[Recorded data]
>>>>>

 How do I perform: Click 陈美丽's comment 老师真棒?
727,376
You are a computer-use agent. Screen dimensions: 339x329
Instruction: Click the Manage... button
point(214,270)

<<<<<

Format every line of the material above as a numbered list, omitting any blank lines.

* Solution to this exercise:
1.  How do I perform: Click 陈美丽's comment 老师真棒?
2. 727,376
3. You are a computer-use agent. Screen dimensions: 339x329
4. Instruction: Click the Manage... button
5. point(214,270)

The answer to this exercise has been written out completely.